第一步 - 坐在台階上
第二步 - 伸展你的雙腳，然後把它們放到下一個台階上
第三步 - 把身體移到下一個台階上
第四步 - 重複以上的動作
This account is about our excursion to the Great Wall, a part of an important and historic trip that DRBA made to China, from September 4 to September 18, 2006. On September 9, we visited the Great Wall in Beijing.
I would like to provide a brief background of the Great Wall of China. It was built around 214 B.C.E. during the Qin Dynasty (221-207 B.C.E.), for the purpose of protecting China from invaders. In the Ming Dynasty (1368-1644), the wall was strengthened and raised in height to about 33 feet. During that time, observation platforms, towers, gates, new defense methods, and service structures were also added to form an architectural complex that was militarily and administratively useful.
The Great Wall of China was built by soldiers, civilians, farmers and prisoners, primarily during three dynasties: the Qin, the Han, and the Ming. Each dynasty’s building style added its own flavor and advanced the techniques learned from the previous.
The wall now extends about 5,500 miles, making it the longest man-made structure in the world, and can be seen from the Moon, depending on weather conditions. In 1987, UNESCO declared the Great Wall a World Heritage site.
Returning from our diversion, I must first mention that my Mom and I both suffer from acrophobia or fear of heights. My acrophobia is so beyond control that riding up an escalator to the third story of a building feels like scaling a cliff.
The story begins when we got off the bus. I took a look at the Great Wall and said to my Mom that it did not seem very high. I was wrong indeed!
My courageous mind, however, spurred the decision that we were going to climb to our ‘mission’ tower – please refer to the picture on last page.
My Mom and I began our climb. Commendable progress thus far. By the time we were halfway toward our ‘mission’ tower, I began to feel extremely scared. We were now in high country. It didn’t help when the step that I placed my foot on crumbled under my weight. I could see that way ahead of me, some members of our group, including about three Dharma Masters, were almost atop the ‘mission’ tower. I wondered how they could climb so fast. Of all things, I looked over the ledge to my right. Talk about “curiosity killing a cat”... well, this time, curiosity allowed the sight of an alarmingly steep drop, with my courageous mind and everything else dropping along. I was no longer sure I could climb. We had planned to meet the group at that tower, with mission accomplished and all.

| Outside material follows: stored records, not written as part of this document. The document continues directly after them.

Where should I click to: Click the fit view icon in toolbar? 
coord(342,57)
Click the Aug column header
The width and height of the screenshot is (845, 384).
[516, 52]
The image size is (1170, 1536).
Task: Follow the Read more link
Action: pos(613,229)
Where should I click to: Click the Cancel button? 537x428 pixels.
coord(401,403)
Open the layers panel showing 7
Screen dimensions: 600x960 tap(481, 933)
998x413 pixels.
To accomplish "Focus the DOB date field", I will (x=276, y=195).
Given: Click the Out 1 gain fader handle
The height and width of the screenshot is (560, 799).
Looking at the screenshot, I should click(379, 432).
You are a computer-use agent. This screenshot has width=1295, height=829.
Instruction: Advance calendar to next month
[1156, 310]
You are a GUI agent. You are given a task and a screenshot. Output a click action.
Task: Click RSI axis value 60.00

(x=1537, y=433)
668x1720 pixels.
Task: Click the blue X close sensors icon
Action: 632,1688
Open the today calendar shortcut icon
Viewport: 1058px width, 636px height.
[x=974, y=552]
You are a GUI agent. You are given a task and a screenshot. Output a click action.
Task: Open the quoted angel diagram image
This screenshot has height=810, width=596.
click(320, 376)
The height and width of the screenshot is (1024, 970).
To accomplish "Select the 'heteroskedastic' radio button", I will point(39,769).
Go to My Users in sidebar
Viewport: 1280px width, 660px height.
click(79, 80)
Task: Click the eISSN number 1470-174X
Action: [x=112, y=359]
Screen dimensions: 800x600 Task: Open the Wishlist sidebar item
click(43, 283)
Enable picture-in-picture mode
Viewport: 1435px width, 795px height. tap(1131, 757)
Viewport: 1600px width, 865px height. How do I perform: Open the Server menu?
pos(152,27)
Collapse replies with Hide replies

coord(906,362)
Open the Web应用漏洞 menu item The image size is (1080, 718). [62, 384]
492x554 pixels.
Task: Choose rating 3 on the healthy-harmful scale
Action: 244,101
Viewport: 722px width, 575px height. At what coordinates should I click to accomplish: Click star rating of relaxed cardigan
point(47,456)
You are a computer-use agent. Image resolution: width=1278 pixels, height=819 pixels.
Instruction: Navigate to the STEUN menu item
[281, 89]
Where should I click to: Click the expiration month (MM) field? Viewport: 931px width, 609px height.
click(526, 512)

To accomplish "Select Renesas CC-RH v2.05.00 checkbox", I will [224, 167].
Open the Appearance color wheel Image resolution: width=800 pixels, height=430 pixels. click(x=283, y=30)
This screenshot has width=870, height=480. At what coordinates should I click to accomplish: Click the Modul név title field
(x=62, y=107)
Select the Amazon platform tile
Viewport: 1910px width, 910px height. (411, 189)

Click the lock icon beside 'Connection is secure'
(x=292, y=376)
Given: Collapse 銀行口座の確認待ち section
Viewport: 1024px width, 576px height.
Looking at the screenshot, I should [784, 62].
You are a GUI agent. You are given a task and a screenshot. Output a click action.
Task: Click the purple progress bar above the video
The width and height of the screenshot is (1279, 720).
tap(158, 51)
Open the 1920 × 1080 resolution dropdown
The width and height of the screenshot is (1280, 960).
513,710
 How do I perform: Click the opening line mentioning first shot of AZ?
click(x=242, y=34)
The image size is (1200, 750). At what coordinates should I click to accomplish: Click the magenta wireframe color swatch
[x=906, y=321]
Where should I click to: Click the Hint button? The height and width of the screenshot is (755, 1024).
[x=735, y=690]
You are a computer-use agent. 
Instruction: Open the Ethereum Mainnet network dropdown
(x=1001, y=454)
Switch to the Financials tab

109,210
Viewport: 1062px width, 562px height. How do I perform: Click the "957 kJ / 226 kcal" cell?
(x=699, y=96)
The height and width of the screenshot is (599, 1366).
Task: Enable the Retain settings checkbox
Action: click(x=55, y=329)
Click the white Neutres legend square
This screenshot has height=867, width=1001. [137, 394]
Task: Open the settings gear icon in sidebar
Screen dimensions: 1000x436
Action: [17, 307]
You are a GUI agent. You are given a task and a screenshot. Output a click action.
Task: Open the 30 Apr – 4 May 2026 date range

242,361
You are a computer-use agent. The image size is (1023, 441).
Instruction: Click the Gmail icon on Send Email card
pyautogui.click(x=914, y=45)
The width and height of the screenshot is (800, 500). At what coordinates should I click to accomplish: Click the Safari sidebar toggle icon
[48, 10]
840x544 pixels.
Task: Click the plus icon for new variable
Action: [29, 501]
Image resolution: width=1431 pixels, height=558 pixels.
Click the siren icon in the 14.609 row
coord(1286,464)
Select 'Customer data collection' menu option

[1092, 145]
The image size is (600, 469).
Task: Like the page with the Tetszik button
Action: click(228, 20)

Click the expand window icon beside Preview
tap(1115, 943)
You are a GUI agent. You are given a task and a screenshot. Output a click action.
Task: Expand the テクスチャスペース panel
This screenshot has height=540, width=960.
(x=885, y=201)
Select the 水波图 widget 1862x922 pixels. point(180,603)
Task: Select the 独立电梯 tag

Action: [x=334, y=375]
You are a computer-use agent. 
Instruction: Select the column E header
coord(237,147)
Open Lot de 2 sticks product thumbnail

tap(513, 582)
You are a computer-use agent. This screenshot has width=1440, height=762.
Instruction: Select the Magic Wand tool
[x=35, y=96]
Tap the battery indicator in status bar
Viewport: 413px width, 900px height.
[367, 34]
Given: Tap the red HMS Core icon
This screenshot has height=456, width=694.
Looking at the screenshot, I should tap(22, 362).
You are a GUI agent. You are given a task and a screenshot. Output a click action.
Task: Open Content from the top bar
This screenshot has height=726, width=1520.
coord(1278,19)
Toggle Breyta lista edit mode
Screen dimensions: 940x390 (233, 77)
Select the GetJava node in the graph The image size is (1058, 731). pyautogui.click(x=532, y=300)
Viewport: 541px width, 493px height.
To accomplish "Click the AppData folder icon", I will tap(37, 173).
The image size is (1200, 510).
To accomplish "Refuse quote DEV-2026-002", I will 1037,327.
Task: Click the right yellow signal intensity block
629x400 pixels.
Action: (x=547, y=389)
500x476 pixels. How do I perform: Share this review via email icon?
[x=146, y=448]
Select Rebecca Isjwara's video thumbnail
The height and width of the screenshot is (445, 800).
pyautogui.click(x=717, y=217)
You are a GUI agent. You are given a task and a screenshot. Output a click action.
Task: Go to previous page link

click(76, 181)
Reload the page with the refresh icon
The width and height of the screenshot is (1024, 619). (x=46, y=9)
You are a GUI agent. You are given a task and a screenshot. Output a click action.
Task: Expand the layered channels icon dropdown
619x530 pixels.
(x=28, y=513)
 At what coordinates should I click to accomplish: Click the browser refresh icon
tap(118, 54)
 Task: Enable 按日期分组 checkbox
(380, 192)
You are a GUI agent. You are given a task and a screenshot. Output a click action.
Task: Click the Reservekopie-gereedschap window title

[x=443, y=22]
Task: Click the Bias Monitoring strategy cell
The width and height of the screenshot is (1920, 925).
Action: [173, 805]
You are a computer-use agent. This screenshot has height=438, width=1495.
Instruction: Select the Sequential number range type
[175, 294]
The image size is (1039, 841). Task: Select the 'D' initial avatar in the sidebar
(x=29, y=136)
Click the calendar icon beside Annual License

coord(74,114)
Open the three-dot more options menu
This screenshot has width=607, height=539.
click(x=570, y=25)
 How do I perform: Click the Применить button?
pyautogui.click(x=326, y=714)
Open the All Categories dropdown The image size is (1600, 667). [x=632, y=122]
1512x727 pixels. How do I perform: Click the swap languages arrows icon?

Suddenly, I felt someone touch my back. I screamed bloody murder! The steepness of the steps made me feel that I might hurl over with even a featherweight of a touch. At this precise moment, thoughts of the numerous people who died building the Great Wall also came flooding in my mind – their bones were lying under my feet. I totally freaked out! (By the way, it was not until I had returned home and was doing light research for this article that I unearthed the fact that bones of the perished were not buried under the walls - the decomposed bodies would have weakened the construction.)
Back to the story... I glanced warily upward toward the rest of the group who were already enjoying a panoramic view of the surroundings. I had difficulty continuing.
Much to my delight, I saw some members beginning to descend. That’s all the support I needed. My Mom and I instantly made a happy decision of descending along with them. We waited for them. It seemed like ages. Full of fear, I sat down. When they passed us by, we tried very hard to follow. They were too fast. Descending felt just as impossible as ascending. Fear gripped me all over again. I had to devise this method to hasten my movements. It went like this:
Step 1 – sit down on the step
Step 2 – stretch your legs and place them on the second step below
Step 3 – lower yourself onto the step below you
Step 4 – repeat
In short, picture a caterpillar inching slowly downward.
It was like this all the way to altitudes low enough where I could stand and walk normally. You see, I had harbored hopes that climbing the Great Wall would heal my acrophobia, to an extent that I could comfortably ride an escalator to the third story of any building – it did not.
In retrospect, even though my fear of heights has not diminished, traveling to China, especially with DRBA’s Dharma Masters, and being part of the delegation at large, has brought forth a sense of unparalleled pride and deepest appreciation, that will forever last.